Dictionary.com said:


> Rhetoric:
> 1. (in writing or speech) the undue use of exaggeration or display; bombast.
> 2. the art or science of all specialized literary uses of language in prose or verse, including the figures of speech.
> 3. the study of the effective use of language.
> ...



Depends on which definition you use. Isn't English wonderful?


----------



## Just1covenanter (Sep 15, 2009)

Aristotle defined it as "the faculty of observing, in any case, the available means of persuasion." I find it just as easy, when I teach undergrads, to call it "the art of persuasion."

None of the Dictionary.com definitions are particularly good, In my humble opinion.


----------



## Skyler (Sep 15, 2009)

The art of persuasion? Then it depends upon whether your position is right or wrong. If your position is right then it's okay to be persuasive.

Would you hold rhetoric and sophistry as different terms?


----------



## ewenlin (Sep 15, 2009)

Joshua said:


> Just1covenanter said:
> 
> 
> > I'm interested in how all of you view rhetoric.
> ...



Gotta love this..


----------



## Just1covenanter (Sep 15, 2009)

Skyler said:


> The art of persuasion? Then it depends upon whether your position is right or wrong. If your position is right then it's okay to be persuasive.
> 
> Would you hold rhetoric and sophistry as different terms?



Sure; sophistry is an even more perjorative term for rhetoric. 

No, of course the debate has always existed between Plato (rationalism) and Gorgias (sophistic relativism). The problem is that to ask a question like this seems to assume that rhetoric plays no role in discovering truth.

If that's true, then to what end this board?

Sophistry is a term that can be applied retroactively (I see now that he was wrong; therefore, his rhetoric is sophistry), or it can be applied as a rhetorical (yes, rhetorical) move against an adversary (this kind of sophistry will not profit anyone). But to put it simply, I think it comes down to this:

Rhetoric is done in good faith.

Sophistry is not.


----------



## JTB (Sep 15, 2009)

Rhetoric is inevitable outside of specialized disciplines or conversations (e.g. symbolic logic).

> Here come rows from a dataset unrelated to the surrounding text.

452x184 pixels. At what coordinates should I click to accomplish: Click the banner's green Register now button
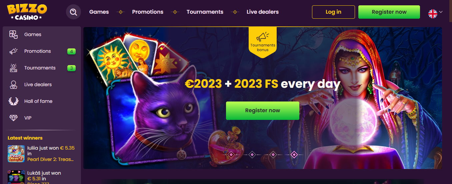(x=263, y=111)
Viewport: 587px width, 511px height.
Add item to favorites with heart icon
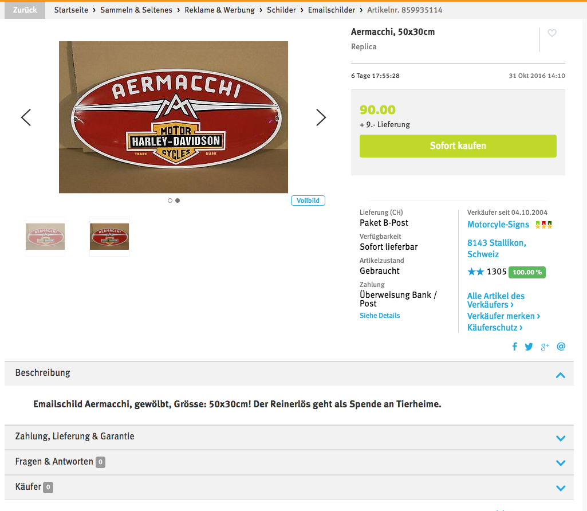coord(552,33)
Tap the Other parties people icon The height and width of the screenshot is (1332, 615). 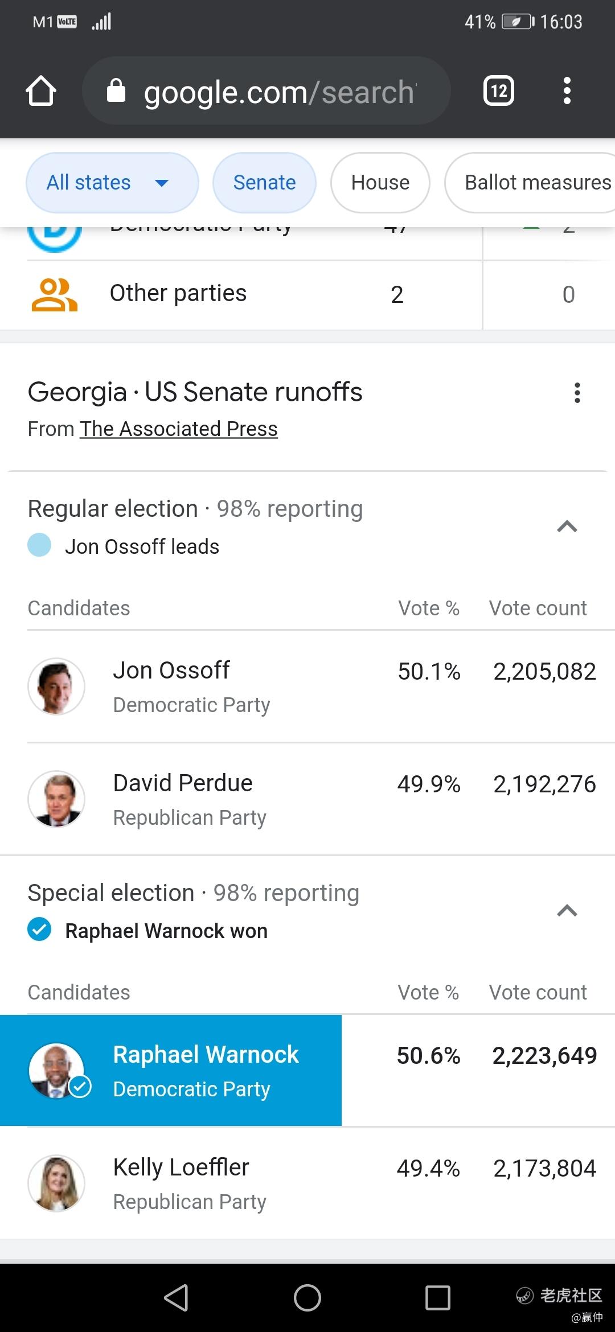click(x=54, y=295)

Aristotle's definition is neutral, because it is only about finding the means of persuasion, and not necessarily about employing all of those means.

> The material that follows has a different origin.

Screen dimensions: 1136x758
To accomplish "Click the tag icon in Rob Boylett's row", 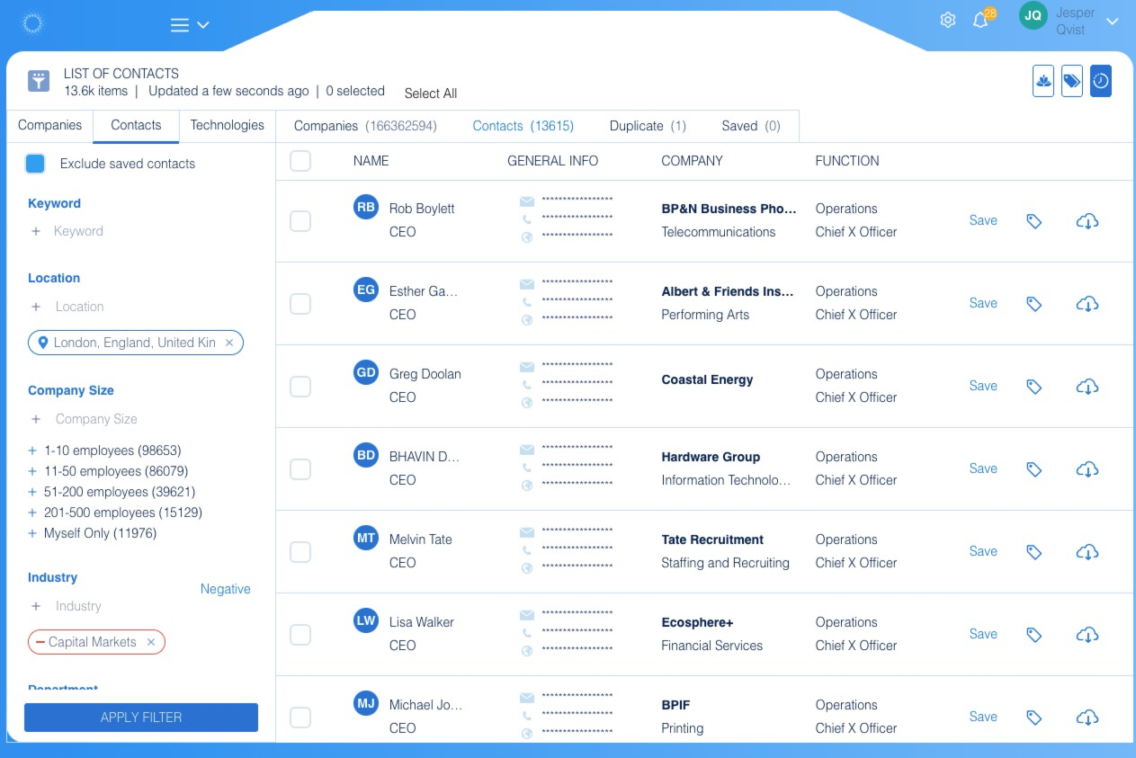I will pos(1034,221).
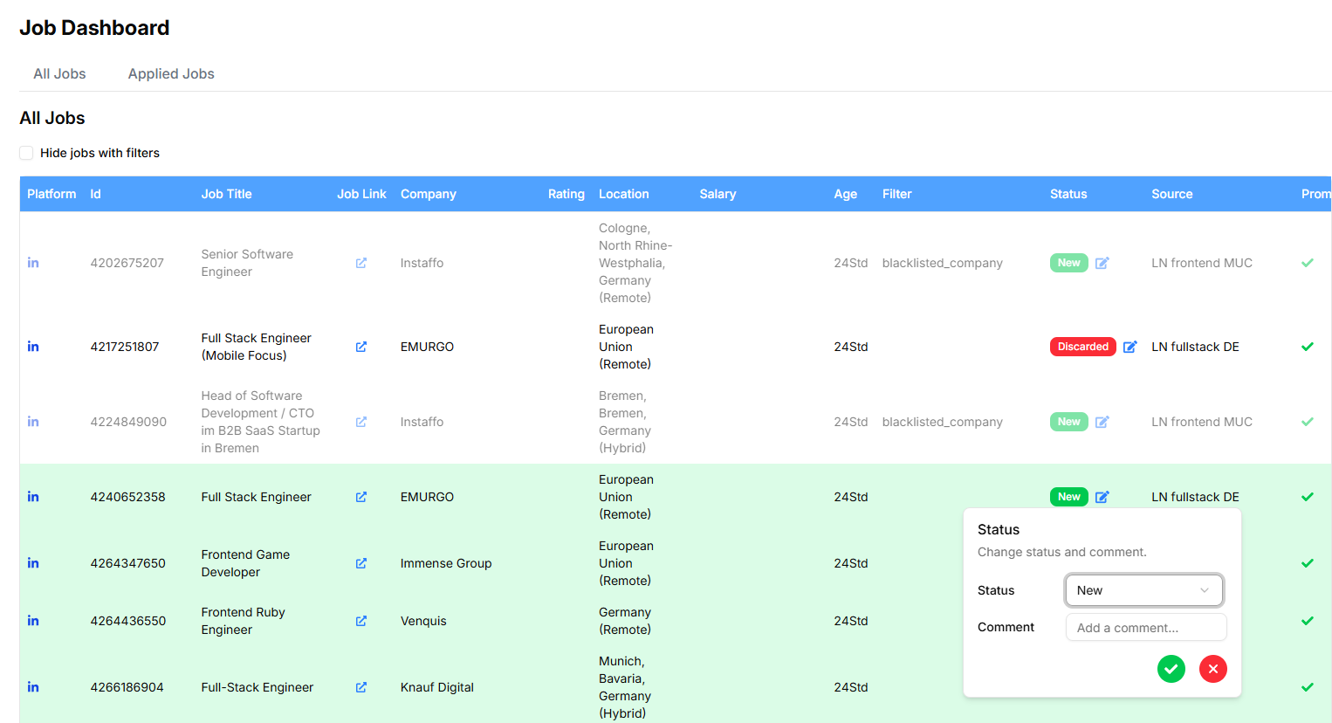Click the LinkedIn icon for job 4202675207

pos(33,262)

Quintilian argued that rhetoric was essential to the education of a good citizen.

Augustine thought the rhetoric of the academics was slovenly, but he argued that pastors would be impoverished in conveying the Scriptures without a solid grasp of the topics and theories developed in the realm of rhetoric.

The survival of rhetoric as a practice in the Middle Ages was due almost solely to its use by preachers (nowadays they call it homiletics).

George Campbell and R.L. Dabney both wrote books on rhetoric, which took a positive view of it as a science of speaking well.

And I'm omitting an awful lot of other things that could be said.

Rhetoric has been defined in many ways, but it has always concerned itself with the various means of expression of meaning through symbols. In that regard, even the worst definitions of rhetoric may provide things useful to apprehend.


----------



## Just1covenanter (Sep 15, 2009)

Quintilian also said that rhetoric was "a good man speaking well." (A far cry from the common uses of the word these days)

Useless fact: I named my dog Quintilian. He goes by Quin. He doesn't seem to mind.


----------



## JTB (Sep 15, 2009)

Just1covenanter said:


> Quintilian also said that rhetoric was "a good man speaking well." (A far cry from the common uses of the word these days)
> 
> Useless fact: I named my dog Quintilian. He goes by Quin. He doesn't seem to mind.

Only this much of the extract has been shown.